[Exercise inputs — start]

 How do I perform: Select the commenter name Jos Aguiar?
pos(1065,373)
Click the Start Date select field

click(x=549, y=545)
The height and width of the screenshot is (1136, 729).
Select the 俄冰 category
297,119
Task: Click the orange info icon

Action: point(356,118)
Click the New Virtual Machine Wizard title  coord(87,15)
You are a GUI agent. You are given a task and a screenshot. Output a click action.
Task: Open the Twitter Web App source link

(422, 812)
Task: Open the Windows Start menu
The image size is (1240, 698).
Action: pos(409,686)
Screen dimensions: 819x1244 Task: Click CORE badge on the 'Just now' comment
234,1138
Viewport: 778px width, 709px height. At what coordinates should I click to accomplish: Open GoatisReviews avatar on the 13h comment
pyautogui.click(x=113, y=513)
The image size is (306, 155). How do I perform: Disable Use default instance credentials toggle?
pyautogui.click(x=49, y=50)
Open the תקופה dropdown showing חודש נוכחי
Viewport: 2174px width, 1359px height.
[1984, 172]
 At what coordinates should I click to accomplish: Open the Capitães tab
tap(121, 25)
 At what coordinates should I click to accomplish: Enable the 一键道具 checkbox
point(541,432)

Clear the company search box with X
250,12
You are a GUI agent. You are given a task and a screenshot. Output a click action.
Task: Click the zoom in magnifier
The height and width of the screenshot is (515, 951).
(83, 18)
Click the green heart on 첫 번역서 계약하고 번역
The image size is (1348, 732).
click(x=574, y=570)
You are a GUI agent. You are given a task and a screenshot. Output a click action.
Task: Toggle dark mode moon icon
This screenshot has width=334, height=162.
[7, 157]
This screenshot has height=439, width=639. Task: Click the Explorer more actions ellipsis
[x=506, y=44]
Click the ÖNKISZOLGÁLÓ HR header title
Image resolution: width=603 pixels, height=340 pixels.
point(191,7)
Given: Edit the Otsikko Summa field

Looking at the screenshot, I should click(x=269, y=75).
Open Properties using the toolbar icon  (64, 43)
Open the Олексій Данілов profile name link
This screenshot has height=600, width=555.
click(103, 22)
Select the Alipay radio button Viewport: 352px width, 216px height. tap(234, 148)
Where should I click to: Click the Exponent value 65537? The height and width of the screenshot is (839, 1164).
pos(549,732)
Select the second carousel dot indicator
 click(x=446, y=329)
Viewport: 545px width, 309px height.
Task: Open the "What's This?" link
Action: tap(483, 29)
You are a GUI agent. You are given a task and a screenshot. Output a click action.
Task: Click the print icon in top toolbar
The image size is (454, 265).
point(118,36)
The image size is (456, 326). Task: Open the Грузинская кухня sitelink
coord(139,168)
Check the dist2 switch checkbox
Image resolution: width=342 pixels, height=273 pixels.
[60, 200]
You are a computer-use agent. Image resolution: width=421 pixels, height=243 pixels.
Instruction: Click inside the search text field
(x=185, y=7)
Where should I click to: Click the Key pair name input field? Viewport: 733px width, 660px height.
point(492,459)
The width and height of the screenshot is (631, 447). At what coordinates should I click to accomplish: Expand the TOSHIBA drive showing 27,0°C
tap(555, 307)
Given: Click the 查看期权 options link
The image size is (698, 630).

[Exercise inputs — finish]

*What needs to be done*. Reproduce the records exactly as they appear.

*Problem solution*.
 How do I perform: Select the commenter name Jos Aguiar?
pos(1065,373)
Click the Start Date select field

click(x=549, y=545)
The height and width of the screenshot is (1136, 729).
Select the 俄冰 category
297,119
Task: Click the orange info icon

Action: point(356,118)
Click the New Virtual Machine Wizard title  coord(87,15)
You are a GUI agent. You are given a task and a screenshot. Output a click action.
Task: Open the Twitter Web App source link

(422, 812)
Task: Open the Windows Start menu
The image size is (1240, 698).
Action: pos(409,686)
Screen dimensions: 819x1244 Task: Click CORE badge on the 'Just now' comment
234,1138
Viewport: 778px width, 709px height. At what coordinates should I click to accomplish: Open GoatisReviews avatar on the 13h comment
pyautogui.click(x=113, y=513)
The image size is (306, 155). How do I perform: Disable Use default instance credentials toggle?
pyautogui.click(x=49, y=50)
Open the תקופה dropdown showing חודש נוכחי
Viewport: 2174px width, 1359px height.
[1984, 172]
 At what coordinates should I click to accomplish: Open the Capitães tab
tap(121, 25)
 At what coordinates should I click to accomplish: Enable the 一键道具 checkbox
point(541,432)

Clear the company search box with X
250,12
You are a GUI agent. You are given a task and a screenshot. Output a click action.
Task: Click the zoom in magnifier
The height and width of the screenshot is (515, 951).
(83, 18)
Click the green heart on 첫 번역서 계약하고 번역
The image size is (1348, 732).
click(x=574, y=570)
You are a GUI agent. You are given a task and a screenshot. Output a click action.
Task: Toggle dark mode moon icon
This screenshot has width=334, height=162.
[7, 157]
This screenshot has height=439, width=639. Task: Click the Explorer more actions ellipsis
[x=506, y=44]
Click the ÖNKISZOLGÁLÓ HR header title
Image resolution: width=603 pixels, height=340 pixels.
point(191,7)
Given: Edit the Otsikko Summa field

Looking at the screenshot, I should click(x=269, y=75).
Open Properties using the toolbar icon  (64, 43)
Open the Олексій Данілов profile name link
This screenshot has height=600, width=555.
click(103, 22)
Select the Alipay radio button Viewport: 352px width, 216px height. tap(234, 148)
Where should I click to: Click the Exponent value 65537? The height and width of the screenshot is (839, 1164).
pos(549,732)
Select the second carousel dot indicator
 click(x=446, y=329)
Viewport: 545px width, 309px height.
Task: Open the "What's This?" link
Action: tap(483, 29)
You are a GUI agent. You are given a task and a screenshot. Output a click action.
Task: Click the print icon in top toolbar
The image size is (454, 265).
point(118,36)
The image size is (456, 326). Task: Open the Грузинская кухня sitelink
coord(139,168)
Check the dist2 switch checkbox
Image resolution: width=342 pixels, height=273 pixels.
[60, 200]
You are a computer-use agent. Image resolution: width=421 pixels, height=243 pixels.
Instruction: Click inside the search text field
(x=185, y=7)
Where should I click to: Click the Key pair name input field? Viewport: 733px width, 660px height.
point(492,459)
The width and height of the screenshot is (631, 447). At what coordinates should I click to accomplish: Expand the TOSHIBA drive showing 27,0°C
tap(555, 307)
Given: Click the 查看期权 options link
The image size is (698, 630).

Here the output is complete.